■ **GOAL OF THE EXERCISE**:
Write out the listing below, starting at the line that contains "This screenshot has" and ending at the line that contains "click(370, 113)".

■ **RECORDS PROVIDED**:

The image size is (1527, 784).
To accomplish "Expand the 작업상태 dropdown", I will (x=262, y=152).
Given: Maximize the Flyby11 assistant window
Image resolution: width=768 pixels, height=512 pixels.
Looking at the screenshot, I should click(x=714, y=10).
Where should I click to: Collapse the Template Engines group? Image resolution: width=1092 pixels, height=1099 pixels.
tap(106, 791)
* * *
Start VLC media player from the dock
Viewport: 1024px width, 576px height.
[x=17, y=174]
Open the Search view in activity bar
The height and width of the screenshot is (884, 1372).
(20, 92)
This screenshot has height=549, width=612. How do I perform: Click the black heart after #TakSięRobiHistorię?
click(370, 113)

■ **TASK ANSWER**:
This screenshot has height=549, width=612. How do I perform: Click the black heart after #TakSięRobiHistorię?
click(370, 113)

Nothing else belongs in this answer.